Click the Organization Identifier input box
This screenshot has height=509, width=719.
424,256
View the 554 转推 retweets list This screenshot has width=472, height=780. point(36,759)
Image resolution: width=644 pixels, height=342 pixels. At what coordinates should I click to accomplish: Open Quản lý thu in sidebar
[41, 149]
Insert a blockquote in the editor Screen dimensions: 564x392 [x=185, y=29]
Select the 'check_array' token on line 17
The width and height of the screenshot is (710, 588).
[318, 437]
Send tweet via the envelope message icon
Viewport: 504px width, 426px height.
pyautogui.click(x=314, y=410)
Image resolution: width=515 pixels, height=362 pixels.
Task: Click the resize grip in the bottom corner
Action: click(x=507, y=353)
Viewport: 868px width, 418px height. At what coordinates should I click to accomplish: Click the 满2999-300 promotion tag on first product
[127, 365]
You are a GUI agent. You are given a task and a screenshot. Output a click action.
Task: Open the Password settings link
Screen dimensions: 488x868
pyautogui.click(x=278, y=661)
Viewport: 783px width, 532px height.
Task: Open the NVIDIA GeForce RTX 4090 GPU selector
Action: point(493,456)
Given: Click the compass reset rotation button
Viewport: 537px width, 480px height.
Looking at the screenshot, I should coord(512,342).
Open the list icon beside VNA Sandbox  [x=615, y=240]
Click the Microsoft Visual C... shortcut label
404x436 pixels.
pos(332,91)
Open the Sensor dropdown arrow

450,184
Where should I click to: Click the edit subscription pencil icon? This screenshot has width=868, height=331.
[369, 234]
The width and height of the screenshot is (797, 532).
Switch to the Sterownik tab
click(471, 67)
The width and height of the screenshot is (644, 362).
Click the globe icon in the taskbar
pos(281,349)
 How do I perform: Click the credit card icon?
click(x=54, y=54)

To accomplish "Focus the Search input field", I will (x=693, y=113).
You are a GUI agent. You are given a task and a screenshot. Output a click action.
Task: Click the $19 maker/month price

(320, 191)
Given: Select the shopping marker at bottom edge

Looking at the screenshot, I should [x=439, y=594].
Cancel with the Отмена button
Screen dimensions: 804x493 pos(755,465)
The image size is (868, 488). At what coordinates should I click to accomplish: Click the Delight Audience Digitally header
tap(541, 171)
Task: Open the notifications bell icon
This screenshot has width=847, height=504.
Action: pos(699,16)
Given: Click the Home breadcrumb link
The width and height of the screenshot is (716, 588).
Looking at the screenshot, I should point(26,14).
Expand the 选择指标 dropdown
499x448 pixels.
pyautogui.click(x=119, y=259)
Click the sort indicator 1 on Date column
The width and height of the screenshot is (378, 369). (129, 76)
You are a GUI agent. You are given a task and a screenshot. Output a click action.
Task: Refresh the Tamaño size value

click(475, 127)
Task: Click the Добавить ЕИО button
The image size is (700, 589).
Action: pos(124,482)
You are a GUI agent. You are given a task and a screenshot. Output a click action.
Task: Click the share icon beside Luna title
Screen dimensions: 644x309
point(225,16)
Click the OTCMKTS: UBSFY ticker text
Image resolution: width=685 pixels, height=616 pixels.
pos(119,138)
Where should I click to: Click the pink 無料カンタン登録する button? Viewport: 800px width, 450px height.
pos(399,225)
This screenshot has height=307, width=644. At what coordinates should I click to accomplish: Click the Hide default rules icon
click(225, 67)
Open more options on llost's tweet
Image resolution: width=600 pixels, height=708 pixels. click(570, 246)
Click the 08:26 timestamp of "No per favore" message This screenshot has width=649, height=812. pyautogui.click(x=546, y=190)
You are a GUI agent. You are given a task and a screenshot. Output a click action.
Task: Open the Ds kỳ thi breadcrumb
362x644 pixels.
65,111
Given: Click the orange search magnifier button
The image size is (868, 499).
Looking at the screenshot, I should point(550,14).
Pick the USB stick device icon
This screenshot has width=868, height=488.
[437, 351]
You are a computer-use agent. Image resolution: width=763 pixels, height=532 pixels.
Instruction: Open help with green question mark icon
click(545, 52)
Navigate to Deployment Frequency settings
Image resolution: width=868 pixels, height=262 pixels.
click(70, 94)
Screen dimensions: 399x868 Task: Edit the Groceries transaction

__Task prompt__. Only the count should be given: the number of lines in the entries above containing the word "list".

__Solution to this exercise__. 2